Enhanced management and cost advantage set market research firm on the VoIP route

Case study: BMRB rolls out VoIP and looks ahead to fully integrated network services.

For market research agencies, the telephone is a crucial instrument in conducting business, and the potential benefits of adopting voice over IP (VoIP) systems were scrutinised early on.

For the British Market Research Bureau (BMRB), a UK division of the Millward Brown Group, installing a multimedia converged IP system became viable last year when it moved to a new building.

Where previously the market research company had identified shortfalls, the features of integrated telephony have now matured to the point where, for Millward Brown, it is feasible to begin rolling the technology out to the business.

"Functions like night-time attendant were not yet there and there was a limit on the number of calls that could be stacked up for a particular extension. The operator consoles were also a bit primitive," said Michael Lord, systems director of Millward Brown.

So the group's strategy was to migrate to IP telephony those businesses that were moving to new premises or whose telecoms kit was obsolete.
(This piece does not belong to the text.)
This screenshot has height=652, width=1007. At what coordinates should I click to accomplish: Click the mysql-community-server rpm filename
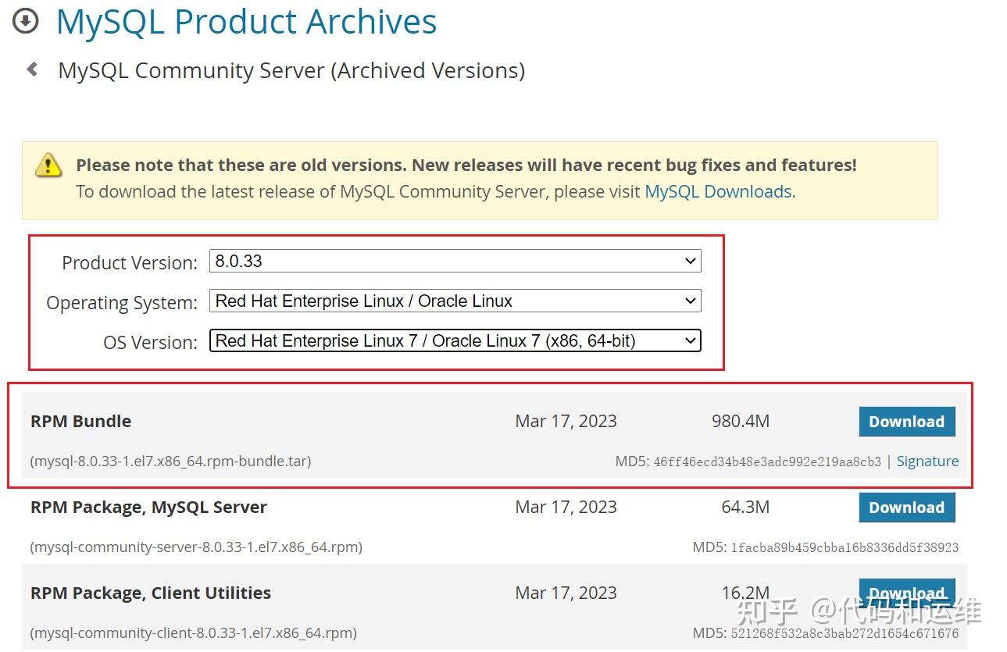[196, 547]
At BMRB's new offices, the upgrade brought other economies of scale. "There was the opportunity to cable throughout with Cat 6," said Lord. "IP phones could plug directly into Ethernet and connect into the desktop, thus rationalising one outlet down to two. That alone yielded cost savings of at least 30% on cabling."

For the IP telephony upgrade in London, BMRB used a team of five IT and telecoms staff, and hired network integrator Logicalis as consultant.

To date, Millward Brown has rolled out IP telephony networks to offices in London, Chicago, Austin (Texas), and Sydney. But it is still waiting to fully exploit the integration between voice and data applications that VoIP promises.

In market research - unlike most call centres, which offer telephone support to inbound callers - most calls are outbound. For the moment, BMRB therefore continues to rely on its analogue PABX telephony system and proprietary call-dialling software.

Millward Brown uses SPSS for predictive dialling, a system that allocates calls from a prepared list to available operators in a team. It also delivers a script to the operator's screen by integrating the PABX with the relevant application on the data network. At present, a predictive dialling server is needed for each location.

Bespoke software suppliers to the market research sector have been slow to support VoIP, said Lord, who looks forward to the day when these speciality suppliers do, so the company can reap the huge dividends of running outbound voice calls from the same, integrated IP network. "Once this happens, we can centrally allocate calls to researchers spread around the country and even the world," he said.

Also, projects could be outsourced at short notice to third-party providers in India in an offshore model, for example. "The potential for cost savings on resources is huge," he added.

However, while there is a big, as yet unrealised, advantage in using VoIP, the business is already enjoying some benefits of closer integration between voice and data applications. Unified messaging has been a success and gives staff the option to check all incoming messages, whether e-mail, voice or fax, from one inbox. The option to dial into voicemail and hear e-mails from a synthesised voice is another winner for sales staff on the road.

A few employees are also experimenting with voice video integration at the desktop. The IP handsets are video enabled and users can choose whether to accept a video call. "Our software developers need to be in touch with colleagues and communication is easier if you can see each other," said Lord.

The trial involves all departments, including sales and marketing. Video voice integration has had particularly good feedback from staff working at home and from managers. "It helps from a management perspective if you can see your remote staff," said Lord.

Since the initial roll-out last April, the company has also installed wireless IP phones -  chiefly to make the open plan office workable. People who receive confidential calls can roam to find a private place to talk, and it makes hot-desking even more flexible.

The most arduous and technically taxing piece of the installation was mapping the global Active Directory profiles onto the Cisco Unity server that delivers the unified messaging. Cisco provides a script to modify the Active Directory schema to include the Unity server.

Nominating which customer attribute fields within the Active Directory could be used for populating with Unity data called for serious discussions with colleagues. A shortage of fields for this purpose had arisen because of the recent aggregation of different flavours of Active Directory into a single structure.

For training purposes, the IT team had to get up to speed on system administration functions. Logicalis provided training on the basic moves, adds and changes so staff could configure new extensions and change user profiles. In turn, departmental administrators were briefed and were then able to offer training to end-users.

The move to the new building gave end-users time to train on the system before it went live. Once the system was live, users merely had to accustom themselves to logging onto the telephony element.

According to Lord, from a system security point of view, the advantage of users logging into telephony is that it provides a way of authenticating calls from a particular handset.

It is still early days, but Millward Brown expects to get a return on investment two years from installation - and installation at each site remains dependent on need.

"With any PABX, whether it is analogue, digital or IP telephony, they are expensive and you have to exploit the investment completely," said Lord. "You don't just rip them out and replace them because new technology arrives."